One interesting thing about this particular project is that Julian Sklar is, by reputation at least, a great artist. To put it bluntly, were you thinking about how good the Christophers were supposed to be?
AL: With Stage Two, it just had to be a departure. With Stage One, there is a pressure point to make sure that they felt that they could be from the hand of a great – but then, they’re not finished. So you needed to have the essence of those skills, like Barnaby has, but not to take them too far.
In [Julian’s] house, we couldn’t have his work [because the character had sold off all his work earlier], so you couldn’t see any of his paintings. Knowing what artists are like, usually they’ve got stacked paintings all around the studio and you can get a sense of their style. You only saw a little bit; we used other artists, hiring finished work that was similar to the style of Barnaby’s Christophers.
BG: To compare yourself to the greats is a mind warp, really, because how can you compete? Many people spend the whole time in art school worried about how good they are and then don’t get on with doing any work.
This film is concerned with authenticity versus imitation, genius versus mediocrity, forgery versus originality. Those are themes, but also you two have a job to create work in a recognizable style, just as Lori does. Soderbergh has signalled an openness to working with generative AI in other of his films, so I’m curious, in a very open-ended way, if you have thoughts about where or whether AI fits in your own practice.
BG: AI produces extremely polished mediocrity. There’s nothing new in there. The one thing AI does not do is recognize a good mistake. Often, when you’re painting, you make a mark, and you leave it. This is how you build up your paintings. And then sometimes you get rid of it because it’s not working further down the road.
The times I’ve worked with AI-produced imagery for paintings, they’ll miss out on major mistakes. I was doing a portrait for Wolf Hall, painting the main actor, and I had to put the lines back in his face because AI had taken them out.
When digital printing of artwork came in, a lot of us said, Well, we’re ruined now. But actually, people want original stuff on their walls – otherwise, just buy a poster.
AL: It’s a tool, it shouldn’t be used as a finished product. That comment you made, Barnaby, about mistakes: I’ve seen people use AI for pitch decks – and I can only speak of my own experience as a production designer; people will use it in different ways depending on their job – but what AI takes away is any of the happening upon something. It’s a bit like when you use a search engine, as if I was to only do my mood boards by going onto Google, or searching through Pinterest, compared to if you go to an exhibition, you walk around and happen upon things. Wow, that red, or that shape, or the way that person’s painted the ceiling. AI doesn’t allow for any of that to come into your work in an organic way.

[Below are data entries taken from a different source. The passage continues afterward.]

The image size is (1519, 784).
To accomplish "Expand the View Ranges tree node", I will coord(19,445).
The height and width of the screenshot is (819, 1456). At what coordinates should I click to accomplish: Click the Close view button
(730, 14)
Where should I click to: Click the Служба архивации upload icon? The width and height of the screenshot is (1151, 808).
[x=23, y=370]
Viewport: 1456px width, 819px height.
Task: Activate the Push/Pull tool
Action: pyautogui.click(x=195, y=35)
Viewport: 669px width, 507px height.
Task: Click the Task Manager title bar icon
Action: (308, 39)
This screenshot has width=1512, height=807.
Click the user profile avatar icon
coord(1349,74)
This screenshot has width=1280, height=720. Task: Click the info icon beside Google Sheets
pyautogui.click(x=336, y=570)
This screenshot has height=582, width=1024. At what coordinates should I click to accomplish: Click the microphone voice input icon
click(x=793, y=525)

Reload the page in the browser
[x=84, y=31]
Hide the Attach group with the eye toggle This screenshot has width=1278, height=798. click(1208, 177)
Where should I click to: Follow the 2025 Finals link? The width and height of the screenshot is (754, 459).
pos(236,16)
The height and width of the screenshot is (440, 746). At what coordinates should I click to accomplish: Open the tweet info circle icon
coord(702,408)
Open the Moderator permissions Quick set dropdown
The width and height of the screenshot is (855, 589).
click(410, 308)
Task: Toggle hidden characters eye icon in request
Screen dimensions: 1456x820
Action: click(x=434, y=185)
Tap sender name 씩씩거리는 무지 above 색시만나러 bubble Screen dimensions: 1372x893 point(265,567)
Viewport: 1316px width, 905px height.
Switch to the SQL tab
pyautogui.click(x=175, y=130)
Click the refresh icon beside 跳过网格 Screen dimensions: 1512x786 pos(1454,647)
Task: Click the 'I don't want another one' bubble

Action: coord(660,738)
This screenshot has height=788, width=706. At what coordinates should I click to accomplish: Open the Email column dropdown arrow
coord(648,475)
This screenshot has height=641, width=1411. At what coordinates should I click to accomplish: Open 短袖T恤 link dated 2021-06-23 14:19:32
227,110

I think where it can be used, which I think is what Steven’s talking about, is as a tool. Within filmmaking, we’ve had processes change. We’ve gone from painted backings that we used to use for sets, to printed backing, to translighting, to sometimes now using the volume stage. So I see it as part of the process, but it can’t be the entirety of it and never will be able to be. Personally, in terms of fine arts and crafts, I think the way it will go is that people will value the handmade more than anything else.